> [Exercice écrit 1]
Répondez à ces questions d'après le texte retenu :
(a) Quelle part des postes de direction du PCC les femmes occupent-elles ?
(b) Avec quel statut naissait l'enfant supplémentaire d'une femme qui ne respectait pas la politique de l'enfant unique ?
(c) Qu'ont introduit aujourd'hui de nombreuses provinces pour les femmes ?

□ □ □ □

Et au-delà de cet aspect, l’élaboration des politiques affectant la vie des femmes reste dominée par les hommes. De fait, le PCC reste majoritairement composé d’hommes – les femmes n’occupent que 8,4 % des postes de direction. Ce n’est donc pas un hasard si les politiques de natalité se sont toutes concentrées sur le corps des femmes. Elles reflètent les angles morts du PCC. Tout comme les moyens mis en place pour les faire appliquer – sanction et récompense -, tout aussi misogynes. En tant que femme, si vous ne respectiez pas la politique de l’enfant unique, votre enfant supplémentaire allait naître en tant que citoyen illégal, vous étiez renvoyée de votre travail, etc. Aujourd’hui, à l’inverse, de nombreuses provinces ont introduit une récompense pécuniaire pour les femmes, en particulier les jeunes ayant un enfant aux alentours de 20 ans, pour leur donner envie de procréer davantage. C’est incroyablement sexiste et misogyne ! Et cela, les femmes en ont pris conscience.

□ □ □ □

> [Exercice écrit 2] Disposez en liste numérotée les lignes des enregistrements, de la ligne contenant "This screenshot has height=632, width=1165." à celle contenant "click(225, 342)", bornes comprises, en omettant les lignes vides.

> [Données extraites]
□ □ □ □

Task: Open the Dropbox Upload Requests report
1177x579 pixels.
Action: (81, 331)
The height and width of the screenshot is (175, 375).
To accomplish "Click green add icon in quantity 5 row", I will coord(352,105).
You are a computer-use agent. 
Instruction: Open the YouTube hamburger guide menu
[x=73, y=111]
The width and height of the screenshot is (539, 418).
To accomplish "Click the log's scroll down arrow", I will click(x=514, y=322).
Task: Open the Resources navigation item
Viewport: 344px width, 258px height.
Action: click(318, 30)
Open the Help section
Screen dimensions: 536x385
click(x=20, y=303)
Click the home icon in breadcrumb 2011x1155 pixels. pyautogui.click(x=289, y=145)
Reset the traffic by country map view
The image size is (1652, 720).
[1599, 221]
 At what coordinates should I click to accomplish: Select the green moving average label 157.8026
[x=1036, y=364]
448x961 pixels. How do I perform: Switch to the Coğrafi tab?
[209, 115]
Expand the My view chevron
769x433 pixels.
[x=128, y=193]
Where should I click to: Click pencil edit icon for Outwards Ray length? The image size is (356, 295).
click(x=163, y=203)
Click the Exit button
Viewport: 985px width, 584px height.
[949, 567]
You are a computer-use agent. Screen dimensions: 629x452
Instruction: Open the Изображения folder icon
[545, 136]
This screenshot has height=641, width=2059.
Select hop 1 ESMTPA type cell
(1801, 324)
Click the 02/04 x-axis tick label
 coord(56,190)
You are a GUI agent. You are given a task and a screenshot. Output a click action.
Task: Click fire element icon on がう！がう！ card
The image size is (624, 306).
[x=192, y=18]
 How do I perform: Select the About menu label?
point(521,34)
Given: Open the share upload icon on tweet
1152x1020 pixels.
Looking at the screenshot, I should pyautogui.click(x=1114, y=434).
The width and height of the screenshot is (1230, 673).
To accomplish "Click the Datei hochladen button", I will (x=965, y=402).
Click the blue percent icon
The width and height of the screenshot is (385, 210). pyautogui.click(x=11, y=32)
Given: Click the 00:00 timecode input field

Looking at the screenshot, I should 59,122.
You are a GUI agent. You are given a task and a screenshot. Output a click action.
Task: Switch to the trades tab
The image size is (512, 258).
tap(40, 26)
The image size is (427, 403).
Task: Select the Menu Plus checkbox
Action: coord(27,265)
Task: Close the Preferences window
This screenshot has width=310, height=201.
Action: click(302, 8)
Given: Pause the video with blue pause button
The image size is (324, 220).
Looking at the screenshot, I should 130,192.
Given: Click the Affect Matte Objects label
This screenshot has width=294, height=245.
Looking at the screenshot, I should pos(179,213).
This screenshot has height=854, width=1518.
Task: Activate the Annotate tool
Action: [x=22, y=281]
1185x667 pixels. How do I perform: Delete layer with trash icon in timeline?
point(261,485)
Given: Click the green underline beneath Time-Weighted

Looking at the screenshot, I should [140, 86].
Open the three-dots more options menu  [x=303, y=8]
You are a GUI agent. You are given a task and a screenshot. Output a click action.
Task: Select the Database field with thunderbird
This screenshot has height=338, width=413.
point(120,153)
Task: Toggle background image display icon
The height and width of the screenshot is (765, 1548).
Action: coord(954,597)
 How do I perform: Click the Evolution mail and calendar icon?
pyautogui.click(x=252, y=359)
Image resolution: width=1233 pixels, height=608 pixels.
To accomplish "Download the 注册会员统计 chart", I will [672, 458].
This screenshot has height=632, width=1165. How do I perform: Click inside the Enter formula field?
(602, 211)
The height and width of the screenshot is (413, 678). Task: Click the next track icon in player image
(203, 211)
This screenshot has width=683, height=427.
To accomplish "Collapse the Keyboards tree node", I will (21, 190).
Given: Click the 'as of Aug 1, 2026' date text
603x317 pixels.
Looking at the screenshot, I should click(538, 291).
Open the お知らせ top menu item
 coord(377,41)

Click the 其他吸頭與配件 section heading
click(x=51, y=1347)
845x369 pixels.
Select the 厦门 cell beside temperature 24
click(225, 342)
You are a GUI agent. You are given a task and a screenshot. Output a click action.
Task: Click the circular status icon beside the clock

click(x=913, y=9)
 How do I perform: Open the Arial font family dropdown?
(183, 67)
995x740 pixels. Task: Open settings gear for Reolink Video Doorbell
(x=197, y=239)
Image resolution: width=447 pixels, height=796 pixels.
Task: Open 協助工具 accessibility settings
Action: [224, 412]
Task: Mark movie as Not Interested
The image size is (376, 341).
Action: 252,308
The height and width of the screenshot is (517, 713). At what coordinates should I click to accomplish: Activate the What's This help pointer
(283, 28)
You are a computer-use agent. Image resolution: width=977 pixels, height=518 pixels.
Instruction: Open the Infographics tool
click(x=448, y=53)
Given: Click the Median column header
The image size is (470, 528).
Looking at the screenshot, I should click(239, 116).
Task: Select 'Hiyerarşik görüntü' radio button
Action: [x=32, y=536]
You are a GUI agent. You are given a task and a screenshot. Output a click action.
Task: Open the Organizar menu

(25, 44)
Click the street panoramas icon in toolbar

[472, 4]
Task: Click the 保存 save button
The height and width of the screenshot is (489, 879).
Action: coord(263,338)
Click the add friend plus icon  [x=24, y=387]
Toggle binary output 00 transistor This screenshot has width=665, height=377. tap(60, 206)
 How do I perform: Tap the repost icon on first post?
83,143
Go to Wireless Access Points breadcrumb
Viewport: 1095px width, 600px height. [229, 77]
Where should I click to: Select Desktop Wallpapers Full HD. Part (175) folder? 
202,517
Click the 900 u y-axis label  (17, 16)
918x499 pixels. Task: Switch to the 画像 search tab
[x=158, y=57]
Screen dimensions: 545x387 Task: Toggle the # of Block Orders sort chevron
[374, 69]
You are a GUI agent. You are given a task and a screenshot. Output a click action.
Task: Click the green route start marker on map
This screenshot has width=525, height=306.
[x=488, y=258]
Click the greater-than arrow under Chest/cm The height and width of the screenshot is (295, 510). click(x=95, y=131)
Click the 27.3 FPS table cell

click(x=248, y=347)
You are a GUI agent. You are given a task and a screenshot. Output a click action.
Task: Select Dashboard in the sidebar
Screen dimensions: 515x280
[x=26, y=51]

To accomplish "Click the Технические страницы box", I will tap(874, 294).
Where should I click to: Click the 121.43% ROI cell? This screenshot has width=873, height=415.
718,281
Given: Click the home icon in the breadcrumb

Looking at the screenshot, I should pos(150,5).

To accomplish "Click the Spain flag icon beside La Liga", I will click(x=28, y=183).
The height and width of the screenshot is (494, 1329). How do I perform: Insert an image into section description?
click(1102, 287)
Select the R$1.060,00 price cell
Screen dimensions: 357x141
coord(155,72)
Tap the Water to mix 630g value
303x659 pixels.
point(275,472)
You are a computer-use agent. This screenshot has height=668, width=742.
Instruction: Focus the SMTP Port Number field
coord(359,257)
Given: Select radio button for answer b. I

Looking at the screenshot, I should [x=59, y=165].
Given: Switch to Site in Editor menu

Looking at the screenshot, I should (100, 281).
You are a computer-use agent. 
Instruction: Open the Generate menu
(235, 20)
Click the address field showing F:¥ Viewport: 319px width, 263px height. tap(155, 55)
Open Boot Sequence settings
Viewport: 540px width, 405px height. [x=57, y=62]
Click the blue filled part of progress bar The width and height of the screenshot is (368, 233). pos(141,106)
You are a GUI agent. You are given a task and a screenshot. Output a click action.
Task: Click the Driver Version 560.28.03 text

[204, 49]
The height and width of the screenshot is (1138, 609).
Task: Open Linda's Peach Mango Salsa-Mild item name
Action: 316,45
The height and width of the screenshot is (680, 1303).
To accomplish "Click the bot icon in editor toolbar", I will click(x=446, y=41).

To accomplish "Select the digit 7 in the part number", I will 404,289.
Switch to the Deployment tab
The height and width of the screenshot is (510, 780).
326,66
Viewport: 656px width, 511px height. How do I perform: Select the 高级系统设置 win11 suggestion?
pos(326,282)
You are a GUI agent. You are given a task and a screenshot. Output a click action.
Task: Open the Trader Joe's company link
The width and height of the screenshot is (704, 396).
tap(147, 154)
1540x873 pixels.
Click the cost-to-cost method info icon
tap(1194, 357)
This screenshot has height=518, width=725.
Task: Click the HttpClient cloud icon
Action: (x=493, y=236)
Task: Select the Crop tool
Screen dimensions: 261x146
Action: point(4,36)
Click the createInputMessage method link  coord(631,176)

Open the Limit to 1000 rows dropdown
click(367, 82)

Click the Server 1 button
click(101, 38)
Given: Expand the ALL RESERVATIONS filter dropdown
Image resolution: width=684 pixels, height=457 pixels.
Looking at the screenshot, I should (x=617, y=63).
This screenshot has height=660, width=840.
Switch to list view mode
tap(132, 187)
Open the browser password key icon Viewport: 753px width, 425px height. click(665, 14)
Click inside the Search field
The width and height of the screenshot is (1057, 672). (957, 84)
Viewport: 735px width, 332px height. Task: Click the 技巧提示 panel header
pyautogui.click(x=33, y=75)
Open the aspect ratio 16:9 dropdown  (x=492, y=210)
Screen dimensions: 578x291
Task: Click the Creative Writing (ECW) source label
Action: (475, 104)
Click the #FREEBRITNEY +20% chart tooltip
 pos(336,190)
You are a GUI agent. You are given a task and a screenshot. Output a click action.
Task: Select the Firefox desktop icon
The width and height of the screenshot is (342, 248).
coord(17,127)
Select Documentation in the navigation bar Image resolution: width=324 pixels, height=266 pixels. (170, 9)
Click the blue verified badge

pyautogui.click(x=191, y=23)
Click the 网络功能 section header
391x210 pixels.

□ □ □ □

> [Réponse finale 1]
(a) 8,4 % des postes de direction.
(b) Il naissait en tant que citoyen illégal.
(c) Une récompense pécuniaire, en particulier pour les jeunes femmes ayant un enfant aux alentours de 20 ans.

> [Réponse finale 2]
1. This screenshot has height=632, width=1165. How do I perform: Click inside the Enter formula field?
2. (602, 211)
3. The height and width of the screenshot is (413, 678). Task: Click the next track icon in player image
4. (203, 211)
5. This screenshot has width=683, height=427.
6. To accomplish "Collapse the Keyboards tree node", I will (21, 190).
7. Given: Click the 'as of Aug 1, 2026' date text
8. 603x317 pixels.
9. Looking at the screenshot, I should click(538, 291).
10. Open the お知らせ top menu item
11.  coord(377,41)
12. Click the 其他吸頭與配件 section heading
13. click(x=51, y=1347)
14. 845x369 pixels.
15. Select the 厦门 cell beside temperature 24
16. click(225, 342)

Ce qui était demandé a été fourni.